Directions
Go through the data line by line from the top, retyping each exactly, and end with the line that contains "Image resolution: width=1780".

--------------------

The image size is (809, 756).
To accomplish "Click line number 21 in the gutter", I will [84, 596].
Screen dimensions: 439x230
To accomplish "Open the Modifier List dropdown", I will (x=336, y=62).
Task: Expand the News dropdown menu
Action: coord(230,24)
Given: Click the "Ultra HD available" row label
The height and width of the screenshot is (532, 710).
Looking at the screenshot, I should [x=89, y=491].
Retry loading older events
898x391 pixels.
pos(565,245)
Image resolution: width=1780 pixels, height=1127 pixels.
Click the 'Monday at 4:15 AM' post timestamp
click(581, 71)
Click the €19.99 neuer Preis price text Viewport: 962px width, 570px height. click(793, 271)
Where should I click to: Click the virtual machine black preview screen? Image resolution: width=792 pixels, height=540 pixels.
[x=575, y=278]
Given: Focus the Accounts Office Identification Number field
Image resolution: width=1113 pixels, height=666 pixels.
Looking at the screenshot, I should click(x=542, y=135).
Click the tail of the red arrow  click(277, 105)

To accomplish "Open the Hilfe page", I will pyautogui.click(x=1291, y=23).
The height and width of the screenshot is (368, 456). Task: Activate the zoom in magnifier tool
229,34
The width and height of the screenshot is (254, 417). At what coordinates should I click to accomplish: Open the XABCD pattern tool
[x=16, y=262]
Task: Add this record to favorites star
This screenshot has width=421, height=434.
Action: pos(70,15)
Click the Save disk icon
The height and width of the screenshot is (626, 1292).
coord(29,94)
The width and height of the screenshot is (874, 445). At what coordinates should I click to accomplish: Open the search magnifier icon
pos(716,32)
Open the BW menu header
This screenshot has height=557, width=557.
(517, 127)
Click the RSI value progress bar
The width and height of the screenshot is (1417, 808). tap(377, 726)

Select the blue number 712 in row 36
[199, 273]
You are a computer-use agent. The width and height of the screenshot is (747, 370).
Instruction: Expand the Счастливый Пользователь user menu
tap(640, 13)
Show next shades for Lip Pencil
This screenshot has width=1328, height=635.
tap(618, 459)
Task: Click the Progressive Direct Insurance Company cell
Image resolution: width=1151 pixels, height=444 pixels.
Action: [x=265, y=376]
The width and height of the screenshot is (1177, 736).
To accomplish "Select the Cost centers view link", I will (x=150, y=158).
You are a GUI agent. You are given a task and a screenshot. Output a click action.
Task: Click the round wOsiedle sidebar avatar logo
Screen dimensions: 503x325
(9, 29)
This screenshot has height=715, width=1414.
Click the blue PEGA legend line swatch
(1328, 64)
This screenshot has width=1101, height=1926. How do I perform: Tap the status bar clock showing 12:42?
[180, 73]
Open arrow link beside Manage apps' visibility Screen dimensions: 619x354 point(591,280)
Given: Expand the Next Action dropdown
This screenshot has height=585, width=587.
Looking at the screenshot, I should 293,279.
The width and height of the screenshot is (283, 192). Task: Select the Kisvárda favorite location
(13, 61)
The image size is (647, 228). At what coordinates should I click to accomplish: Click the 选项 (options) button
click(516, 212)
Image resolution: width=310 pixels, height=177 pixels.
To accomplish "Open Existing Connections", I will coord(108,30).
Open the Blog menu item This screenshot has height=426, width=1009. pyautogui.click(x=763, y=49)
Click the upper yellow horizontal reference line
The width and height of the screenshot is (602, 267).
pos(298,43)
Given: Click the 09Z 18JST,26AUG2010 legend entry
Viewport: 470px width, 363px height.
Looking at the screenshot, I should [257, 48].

--------------------

Your response
The image size is (809, 756).
To accomplish "Click line number 21 in the gutter", I will [84, 596].
Screen dimensions: 439x230
To accomplish "Open the Modifier List dropdown", I will (x=336, y=62).
Task: Expand the News dropdown menu
Action: coord(230,24)
Given: Click the "Ultra HD available" row label
The height and width of the screenshot is (532, 710).
Looking at the screenshot, I should [x=89, y=491].
Retry loading older events
898x391 pixels.
pos(565,245)
Image resolution: width=1780 pixels, height=1127 pixels.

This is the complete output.